# MNIST handwritten digits classification with MLPs

In this notebook, we'll train a multi-layer perceptron model to classify MNIST digits using **Keras** (version $\ge$ 2 required). 

First, the needed imports. Keras tells us which backend (Theano, Tensorflow, CNTK) it will be using.

In [None]:
%matplotlib inline

import sys
sys.path.append('../')
from pml_utils import get_mnist

from keras.models import Sequential
from keras.layers import Dense, Activation, Dropout
from keras.utils import np_utils
from keras import backend as K

from distutils.version import LooseVersion as LV
from keras import __version__

from IPython.display import SVG
from keras.utils.vis_utils import model_to_dot

import numpy as np
import matplotlib.pyplot as plt
import seaborn as sns

print('Using Keras version:', __version__, 'backend:', K.backend())
assert(LV(__version__) >= LV("2.0.0"))

If we are using TensorFlow as the backend, we can check whether we have GPUs available:

In [None]:
if K.backend() == "tensorflow":
    from tensorflow.python.client import device_lib
    print(device_lib.list_local_devices())

## MNIST data set

Next we'll load the MNIST handwritten digits data set.  First time we may have to download the data, which can take a while.


In [None]:
X_train, y_train, X_test, y_test = get_mnist('../MNIST', False, False)

nb_classes = 10

X_train = X_train.astype('float32')
X_test = X_test.astype('float32')
X_train /= 255
X_test /= 255

# one-hot encoding:
Y_train = np_utils.to_categorical(y_train, nb_classes)
Y_test = np_utils.to_categorical(y_test, nb_classes)

print()
print('MNIST data loaded: train:',len(X_train),'test:',len(X_test))
print('X_train:', X_train.shape, X_train.dtype)
print('y_train:', y_train.shape, y_train.dtype)
print('Y_train:', Y_train.shape, Y_train.dtype)

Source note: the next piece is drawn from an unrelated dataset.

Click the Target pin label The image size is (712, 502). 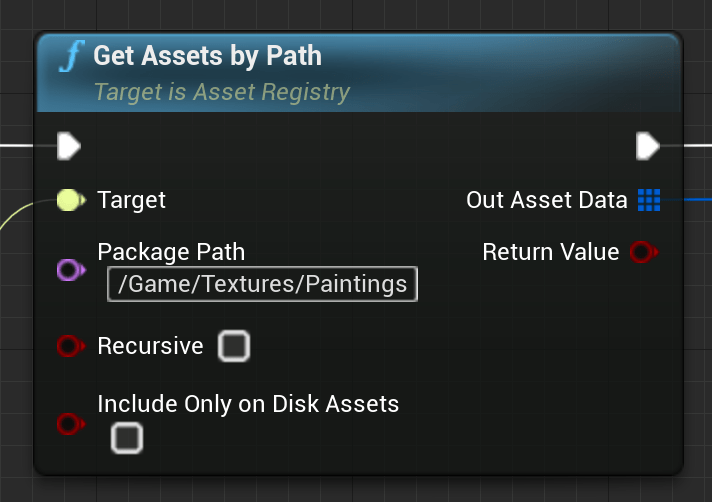(132, 200)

The training data (`X_train`) is a 3rd-order tensor of size (60000, 28, 28), i.e. it consists of 60000 images of size 28x28 pixels. `y_train` is a 60000-dimensional vector containing the correct classes ("0", "1", ..., "9") for each training sample, and `Y_train` is a [one-hot](https://en.wikipedia.org/wiki/One-hot) encoding of `y_train`.

Let's take a closer look. Here are the first 10 training digits:

In [None]:
pltsize=1
plt.figure(figsize=(10*pltsize, pltsize))

for i in range(10):
    plt.subplot(1,10,i+1)
    plt.axis('off')
    plt.imshow(X_train[i,:,:], cmap="gray")
    plt.title('Class: '+str(y_train[i]))
    print('Training sample',i,': class:',y_train[i], ', one-hot encoded:', Y_train[i])

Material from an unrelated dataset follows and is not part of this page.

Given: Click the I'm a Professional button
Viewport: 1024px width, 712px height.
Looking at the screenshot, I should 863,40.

## Multi-layer perceptron (MLP) network


### Initialization

Let's now create an MLP model that has multiple layers, non-linear activation functions, and dropout layers.  `Dropout()` randomly sets a fraction of inputs to zero during training, which is one approach to regularization and can sometimes help to prevent overfitting.

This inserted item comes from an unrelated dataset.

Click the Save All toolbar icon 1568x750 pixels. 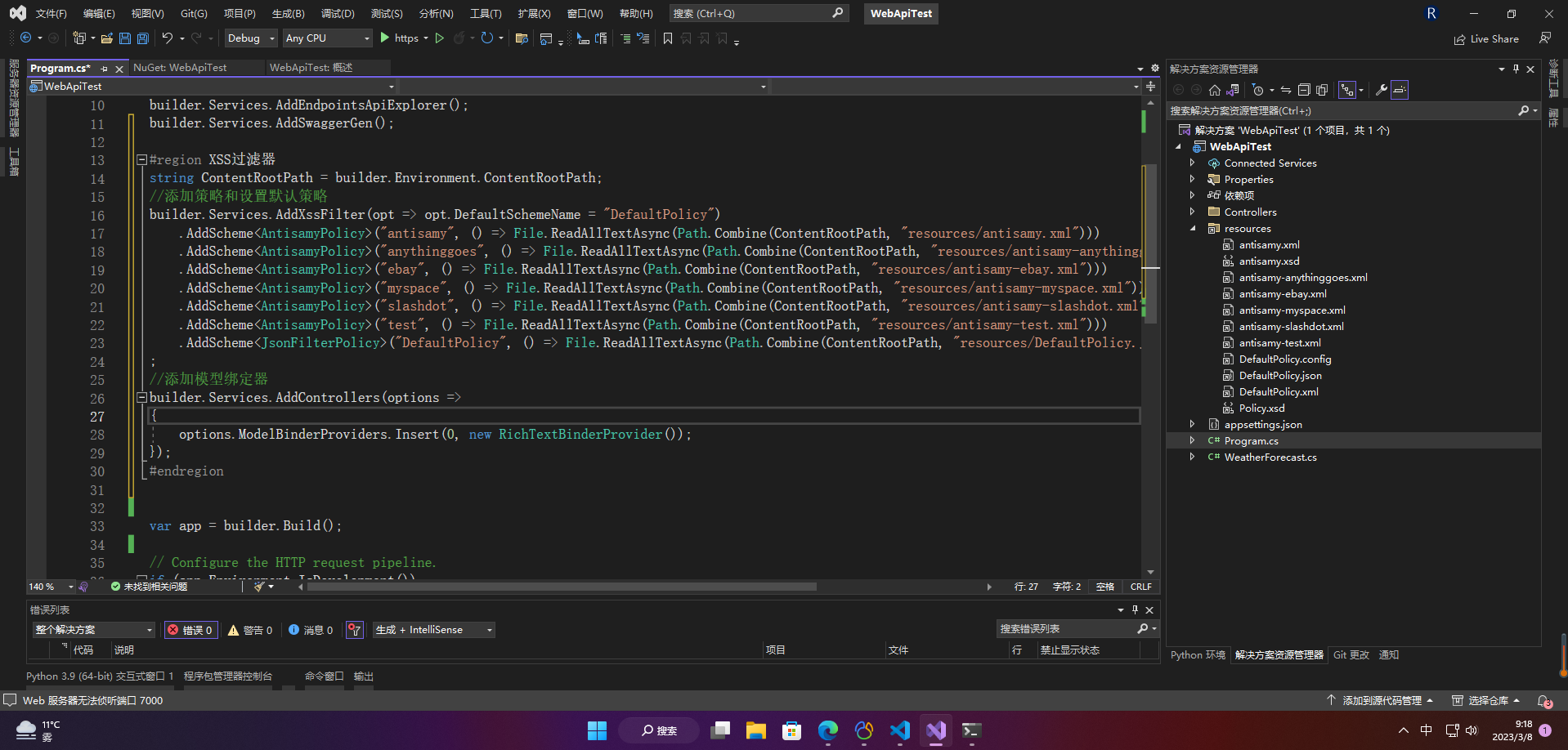(x=143, y=38)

There are two options below, a simple and a bit more complex model.  Select either one.

The output of the last layer needs to be a softmaxed 10-dimensional vector to match the groundtruth (`Y_train`). 

Finally, we again `compile()` the model, this time using [*Adam*](https://keras.io/optimizers/#adam) as the optimizer.

In [None]:
# Model initialization:
model = Sequential()

# A simple model:
model.add(Dense(units=20, input_dim=28*28))
model.add(Activation('relu'))

# A bit more complex model:
#model.add(Dense(units=50, input_dim=28*28))
#model.add(Activation('relu'))
#model.add(Dropout(0.2))

#model.add(Dense(units=50))
#model.add(Activation('relu'))
#model.add(Dropout(0.2))

# The last layer needs to be like this:
model.add(Dense(units=10, activation='softmax'))

model.compile(loss='categorical_crossentropy', 
              optimizer='adam', 
              metrics=['accuracy'])
print(model.summary())

In [None]:
SVG(model_to_dot(model, show_shapes=True).create(prog='dot', format='svg'))

### Learning

In [None]:
%%time
epochs = 10 # one epoch with simple model takes about 4 seconds

history = model.fit(X_train.reshape((-1,28*28)), 
                    Y_train, 
                    epochs=epochs, 
                    batch_size=32,
                    verbose=2)

In [None]:
plt.figure(figsize=(5,3))
plt.plot(history.epoch,history.history['loss'])
plt.title('loss')

plt.figure(figsize=(5,3))
plt.plot(history.epoch,history.history['acc'])
plt.title('accuracy');

### Inference

Accuracy for test data.

In [None]:
%%time
scores = model.evaluate(X_test.reshape((-1,28*28)), Y_test, verbose=2)
print("%s: %.2f%%" % (model.metrics_names[1], scores[1]*100))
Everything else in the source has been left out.